Unemployment information now availble by legislative district
State says it could lead to more jobs; local development officials unsure
DIXON – The state is providing unemployment information in additional ways, hoping it will help lead to more jobs.
Information long has been compiled by county, and by regional metropolitan areas.
Now it also is being complied by legislative district.
That's to benefit economic development groups, to help local economic planners and decision‑makers, the Illinois Department of Employment Security said in a news release.
But local economic development leaders say they don't see the need, or the benefit.

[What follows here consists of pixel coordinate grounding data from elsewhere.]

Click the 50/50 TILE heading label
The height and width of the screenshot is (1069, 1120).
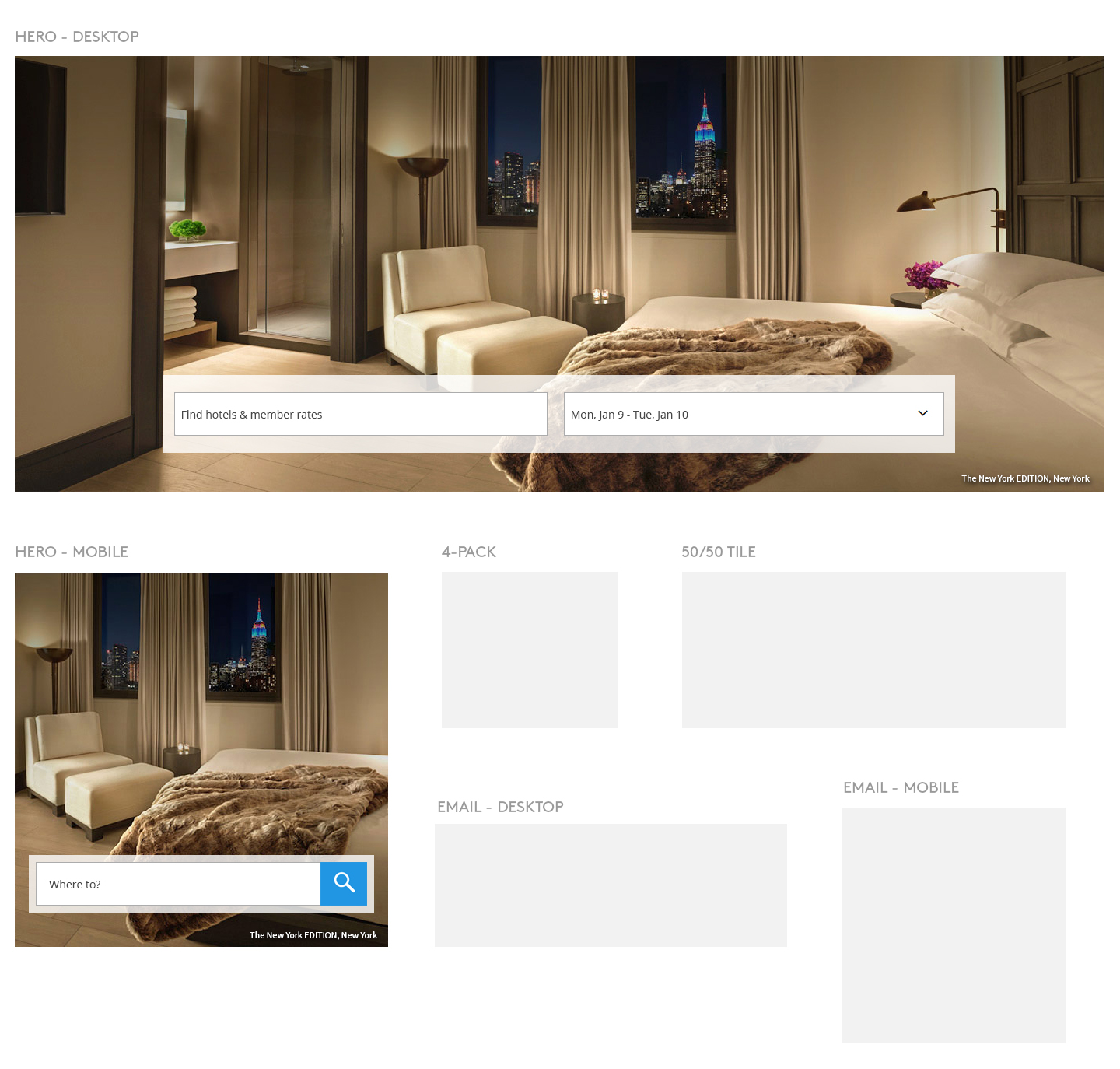(x=718, y=552)
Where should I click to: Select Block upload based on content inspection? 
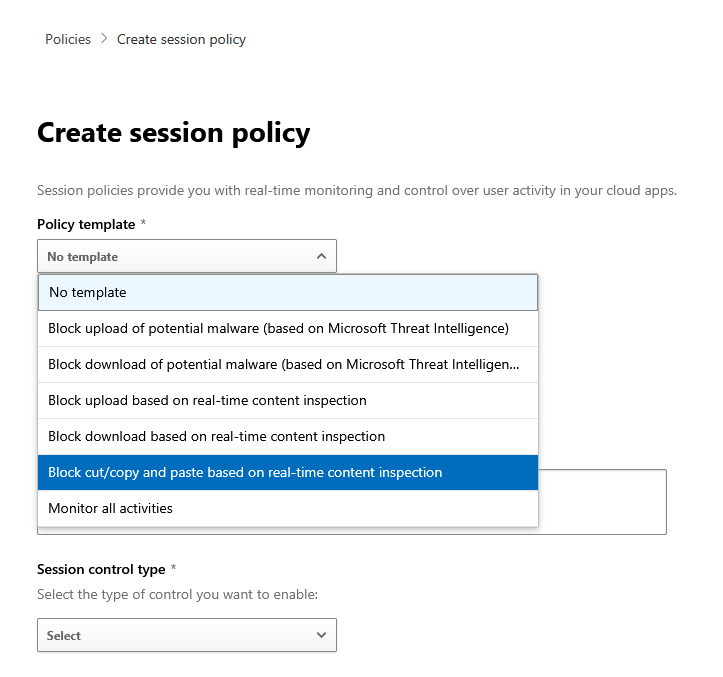click(288, 400)
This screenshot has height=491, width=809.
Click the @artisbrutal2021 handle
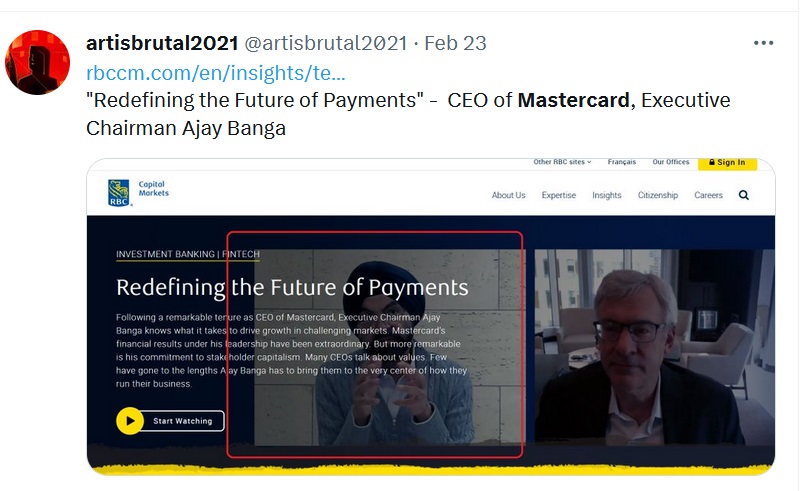(x=326, y=43)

The new information will include the number of people receiving unemployment benefits, the number of people qualifying for the first time, the number of weeks benefits have been paid, and the number of military veterans receiving unemployment benefits.
IDES also is providing a better idea of the age and of unemployment recipients. They are broken down into three categories: younger than 25, 25-54, and older than 54. Recipients' level of formal education will be provided in two categories: the number of recipients with high school diplomas or less, and numbers of those with college experience and more.
"This new breakout is another way to evaluate an area without being bound by county or city borders," IDES spokesman Greg Rivara said.
The data will be released quarterly, he said.
Data are available for Congressional districts and state senate districts. Information for state House districts is not being provided because it would allow people to identify employment trends of specific employers, Rivara said.
Tracking at the legislative level can help planners, business leaders and others identify trends and evaluate how those trends might affect the region, the release said.
Increases or decreases in the number of first-time applicants for unemployment benefits might indicate economic hardship or economic growth, Rivara said.
Data regarding age, education and veteran status could be used to convince a potential business that there is a local workforce ready to suit its needs, Rivara said.
"When businesses make decisions to relocate or expand, they have to take a look at a few things," he said. "One of those critical things is available, productive labor force."
The data stem from information IDES receives from those receiving benefits. The numbers are reported on a 4-week moving average so that weekly volatility does not affect it.
The data will not help voters make election decisions, Rivara said. The data are "looking forward," meaning they have data for newly reorganized districts, so they are not a reflection of current representatives' work.
The information could give local decision-makers more ideas of how Sauk Valley Community College can respond to the area's needs, Rivara said.
John Thompson is president and CEO of Dixon Area Chamber of Commerce and Industry. He said he's not sure what effect the data by district will have for economic developers.
"I don't know how much difference it will make," Thomson said. "I guess I don't have a whole lot of plans for implementing anything based on a legislative district. When people are looking at employment patterns, most of that we track by county, not legislative district."
Corinne Bender is the economic director of Morrison Area Development Corp.
Unemployment data is more helpful to her when broken down by county, she said.
"We're trying to work as a county," she said. "What benefits Sterling benefits Morrison."
She is adding unemployment information to the development corporation's website, and she will be using the information broken down by county, she said.
"To me, the more specific the data to me, the more useful it is," she said.